PTS Normal Working Mode:
1. In normal circumstances, all module in PTS shall be showing "up" status as it means it's inspecting all kind of packets such as DNS, BGP, IGP, etc as it's normal behaviour.
2. In T-Operator deployment, all PTS are working in cluster mode.(Refer to the diagram)
Cluster Mode Diagram.
3rd Party Vendor Equipment uses Multiple Spanning Tree Protocol (MSTP) in cluster link :
• Each PTS uses it’s own VLAN, Per VLAN Spanning Tree in the cluster.
• Each PTS starts its own VLAN as the root bridge.
• This allows 4 cluster links to be fully utilized.
•The green arrow shows the cluster links are utilized from 1 PTS point of view.
During the investigation, it is confirmed that some
of ICMP packets traversing through PTS-2 had a different ICMP checksum on ingress of the 14K versus on egress.
Chronology of Events
Chronological order of activities during the maintenance window:
Ping tests were performed for verification while PTS cluster was in shunt mode. No packet loss was observed.
PTS-1 was taken out of shunt and the same ping test was performed.
The ping test From the BRAS to the Internet failed.
Confirmed that the ICMP packets were being processed by PTS-2 - PPU-8.
The ICMP packets were captured on the MSE and PTS-2 simultaneously for comparison.
All the packet captures revealed that ICMP checksums were incorrect.
PTS-1 was placed back into shunt mode and the PING test to the Internet was successful.
PTS-1 was taken out of shunt same ping test failed.
The cluster links on PTS-2 were disabled and the same ICMP test was preformed. This time, the ICMP packets were rebalanced to PPU-8 on PTS-3.
The ICMP test to Internet was successful. (captures were taken on both PTS-3 and the MSE)
Took PTS-2 out of shunt and performed the same PING test with ICMP packets transmitted through the data interface of PTS-2. This time the packets were inspected on PTS2 - PPU-4. The Ping test failed.
PTS-2 was rebooted and the same PING test was performed. The same packet issue was observed.
The remaining PTS elements were rebooted one at a time. All PTS elements were put back in shunt after reboot.
Verification tests were performed and all ping tests were successful.
ICMP packets traversing through PTS-2 get corrupted. If the PTS cluster is in shunt, the problem doesn’t occur.
The issue basically was due to the malformed DNS traffic travelling across the PTS platform cluster(software issue). This malformed DNS traffic when being analyzed caused issue for the processing modules and created diagnostic core files.

##########

* **PROBLEM TO WORK ON**: Please copy the PTS troubleshooting notes word for word, from "2. In T-Operator" to "the root bridge.".

* **INFORMATION SUPPLIED**:
##########

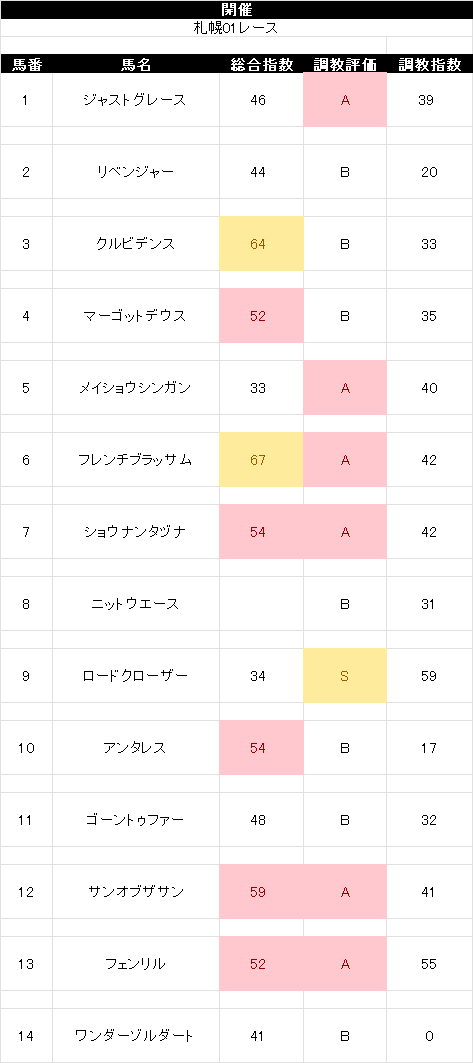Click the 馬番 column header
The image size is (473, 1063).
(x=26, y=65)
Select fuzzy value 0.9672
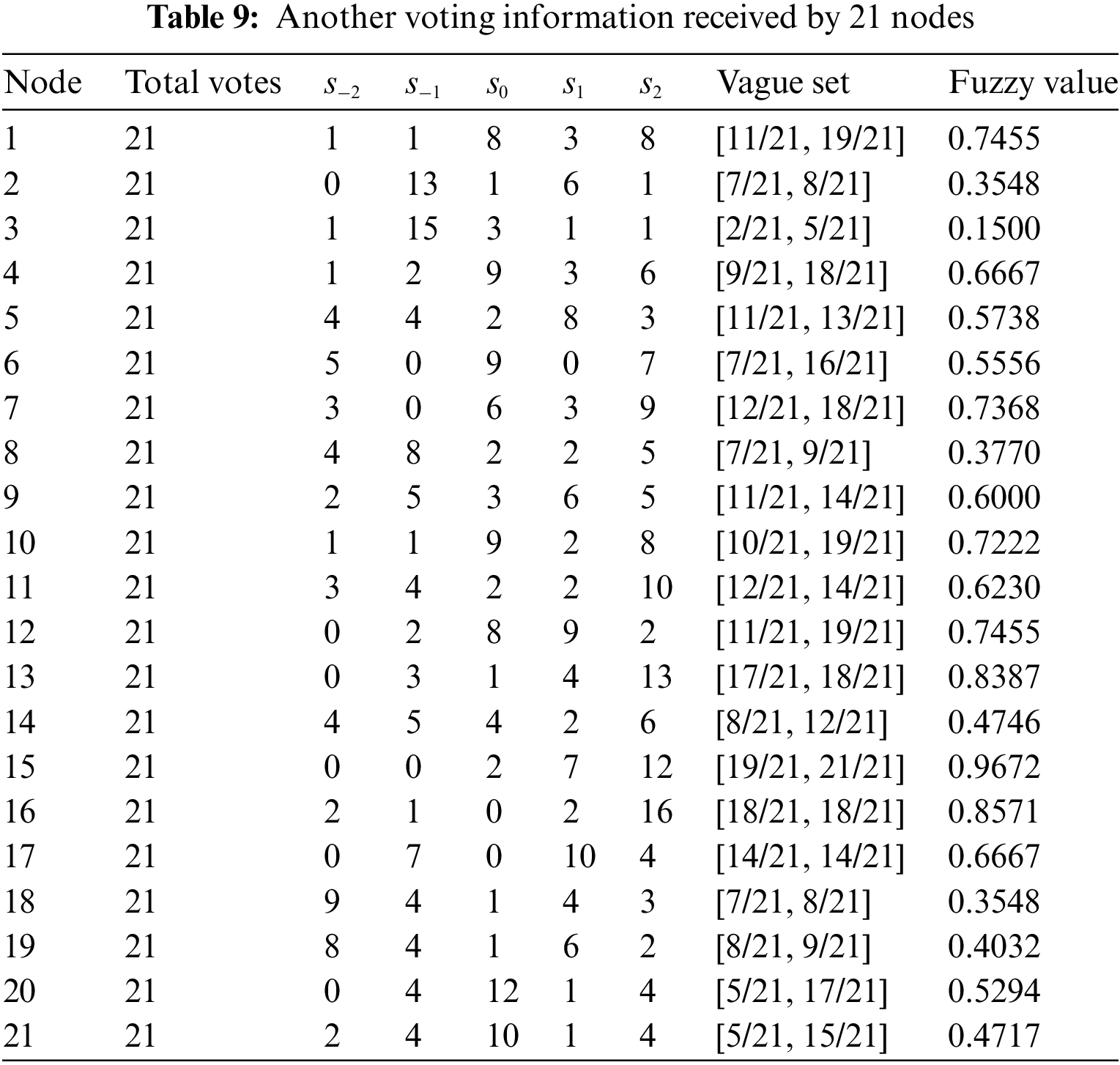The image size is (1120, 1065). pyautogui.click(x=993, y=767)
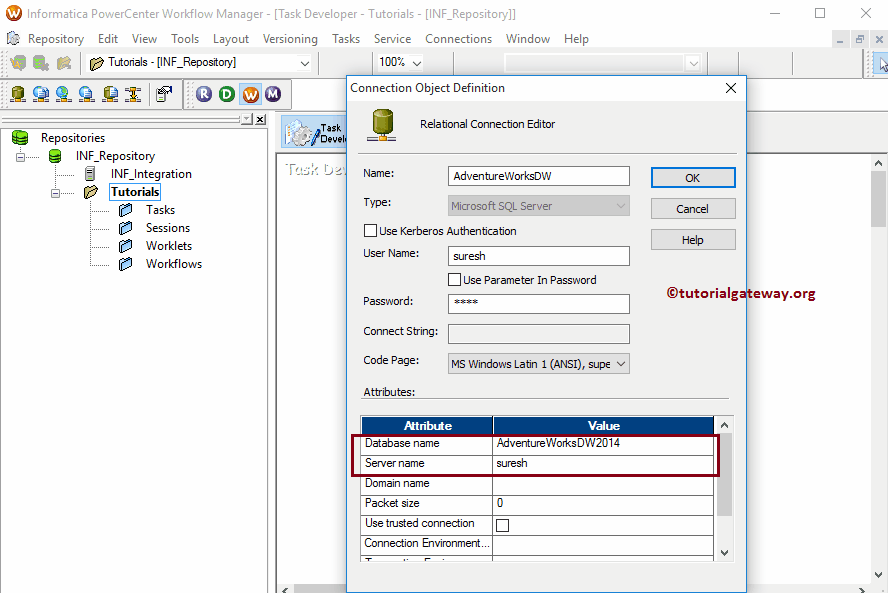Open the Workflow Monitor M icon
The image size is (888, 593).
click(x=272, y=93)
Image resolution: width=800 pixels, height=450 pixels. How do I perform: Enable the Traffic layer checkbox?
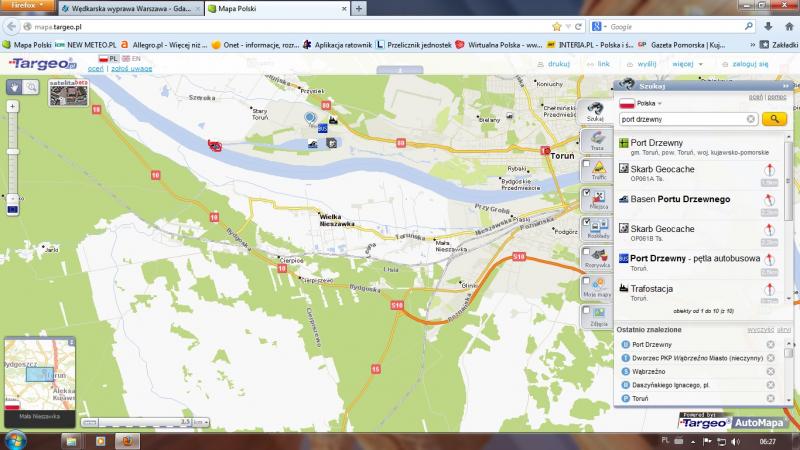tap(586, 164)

##########

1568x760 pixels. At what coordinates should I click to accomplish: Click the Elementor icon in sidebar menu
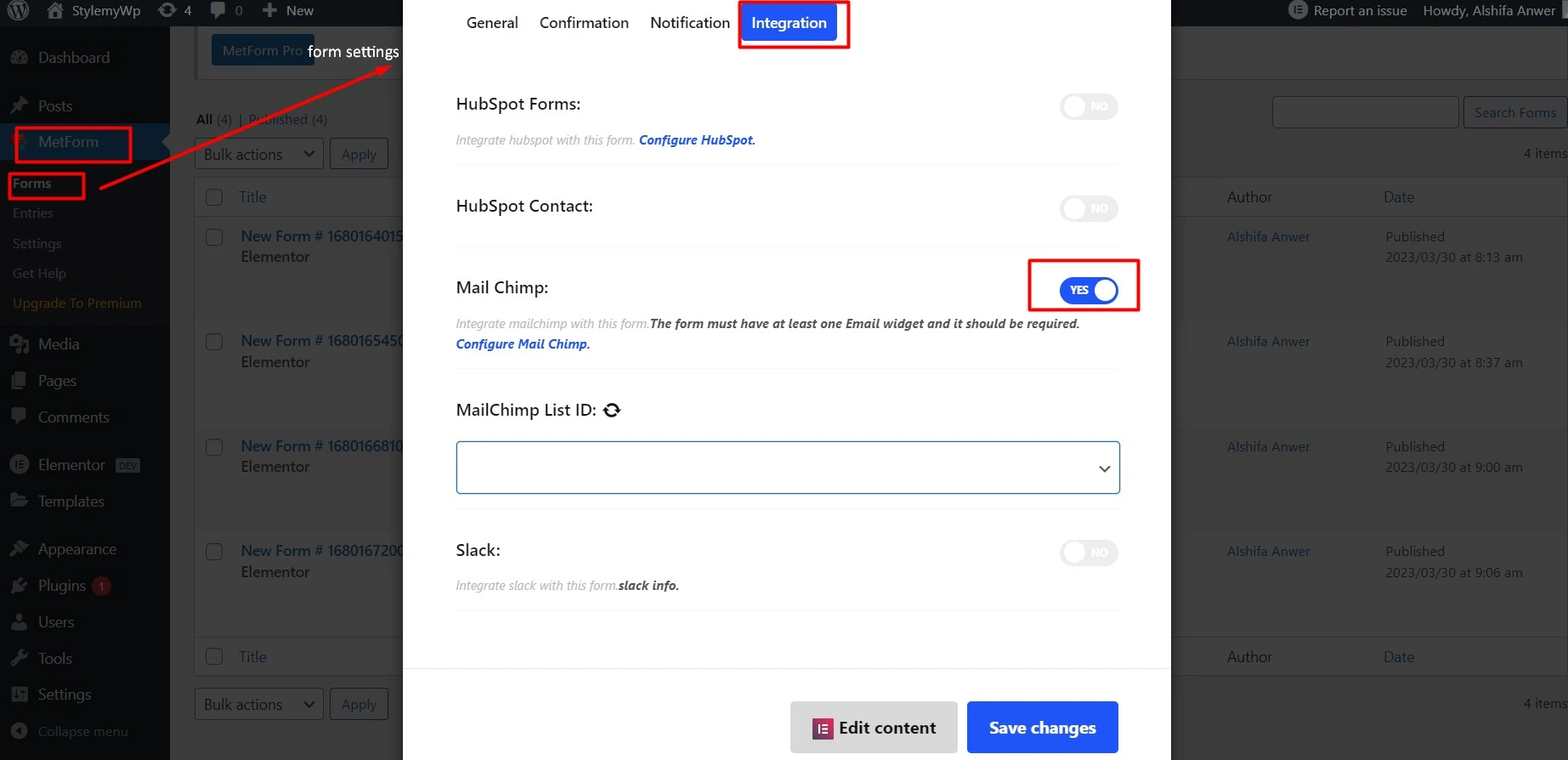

##########

* **REPLY TO THE TASK**:
2. In T-Operator deployment, all PTS are working in cluster mode.(Refer to the diagram)
Cluster Mode Diagram.
3rd Party Vendor Equipment uses Multiple Spanning Tree Protocol (MSTP) in cluster link :
• Each PTS uses it’s own VLAN, Per VLAN Spanning Tree in the cluster.
• Each PTS starts its own VLAN as the root bridge.